§ **Short task**:
Locate every line of the records that contains the string "pyautogui" and copy each one out in full.
*** Task inputs
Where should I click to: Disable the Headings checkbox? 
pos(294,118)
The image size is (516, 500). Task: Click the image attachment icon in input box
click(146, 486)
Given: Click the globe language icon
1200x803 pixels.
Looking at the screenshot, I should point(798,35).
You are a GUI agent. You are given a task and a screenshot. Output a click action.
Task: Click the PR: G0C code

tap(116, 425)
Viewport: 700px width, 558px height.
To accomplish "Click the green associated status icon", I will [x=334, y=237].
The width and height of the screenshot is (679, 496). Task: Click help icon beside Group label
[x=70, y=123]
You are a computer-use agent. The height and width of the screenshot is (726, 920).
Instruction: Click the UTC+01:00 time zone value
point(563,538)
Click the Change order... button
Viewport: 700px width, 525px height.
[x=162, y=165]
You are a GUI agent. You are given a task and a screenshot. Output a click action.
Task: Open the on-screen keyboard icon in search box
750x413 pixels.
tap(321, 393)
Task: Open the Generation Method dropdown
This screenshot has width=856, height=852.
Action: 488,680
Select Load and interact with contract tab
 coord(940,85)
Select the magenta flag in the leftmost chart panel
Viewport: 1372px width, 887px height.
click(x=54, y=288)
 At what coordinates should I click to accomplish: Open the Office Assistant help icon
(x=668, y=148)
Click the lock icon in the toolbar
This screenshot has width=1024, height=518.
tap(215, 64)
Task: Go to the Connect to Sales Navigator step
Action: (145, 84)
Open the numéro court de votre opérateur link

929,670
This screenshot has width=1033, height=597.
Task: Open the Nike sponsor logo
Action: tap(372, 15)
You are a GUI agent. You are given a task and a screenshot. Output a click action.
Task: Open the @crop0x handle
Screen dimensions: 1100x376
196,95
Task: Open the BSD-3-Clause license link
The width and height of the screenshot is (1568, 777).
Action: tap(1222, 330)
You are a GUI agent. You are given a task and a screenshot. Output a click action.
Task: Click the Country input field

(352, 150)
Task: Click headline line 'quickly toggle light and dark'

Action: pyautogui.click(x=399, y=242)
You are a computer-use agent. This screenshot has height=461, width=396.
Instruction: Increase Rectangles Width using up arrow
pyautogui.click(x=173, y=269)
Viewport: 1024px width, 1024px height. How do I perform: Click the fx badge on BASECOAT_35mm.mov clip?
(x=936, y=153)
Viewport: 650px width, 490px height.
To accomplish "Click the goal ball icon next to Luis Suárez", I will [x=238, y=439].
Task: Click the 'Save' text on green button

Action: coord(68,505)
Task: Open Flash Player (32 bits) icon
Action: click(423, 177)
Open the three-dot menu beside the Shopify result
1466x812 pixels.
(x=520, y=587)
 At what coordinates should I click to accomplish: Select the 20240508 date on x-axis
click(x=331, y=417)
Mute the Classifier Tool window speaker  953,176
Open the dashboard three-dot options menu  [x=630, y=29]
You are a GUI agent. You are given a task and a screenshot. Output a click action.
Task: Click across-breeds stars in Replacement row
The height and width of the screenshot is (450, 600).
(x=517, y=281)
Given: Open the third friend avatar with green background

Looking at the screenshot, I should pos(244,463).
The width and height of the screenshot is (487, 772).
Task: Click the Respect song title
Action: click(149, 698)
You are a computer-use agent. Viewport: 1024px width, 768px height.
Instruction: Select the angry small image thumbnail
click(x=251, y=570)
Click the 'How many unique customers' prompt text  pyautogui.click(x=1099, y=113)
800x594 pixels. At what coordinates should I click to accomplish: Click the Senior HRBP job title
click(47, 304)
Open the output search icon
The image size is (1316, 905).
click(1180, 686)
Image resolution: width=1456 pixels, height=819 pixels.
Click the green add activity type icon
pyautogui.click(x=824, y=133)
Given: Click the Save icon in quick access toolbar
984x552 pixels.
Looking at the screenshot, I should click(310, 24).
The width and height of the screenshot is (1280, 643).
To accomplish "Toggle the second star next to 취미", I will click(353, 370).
******
§ **Result of the exercise**:
Action: pyautogui.click(x=399, y=242)
pyautogui.click(x=173, y=269)
Click the 'How many unique customers' prompt text  pyautogui.click(x=1099, y=113)
pyautogui.click(x=824, y=133)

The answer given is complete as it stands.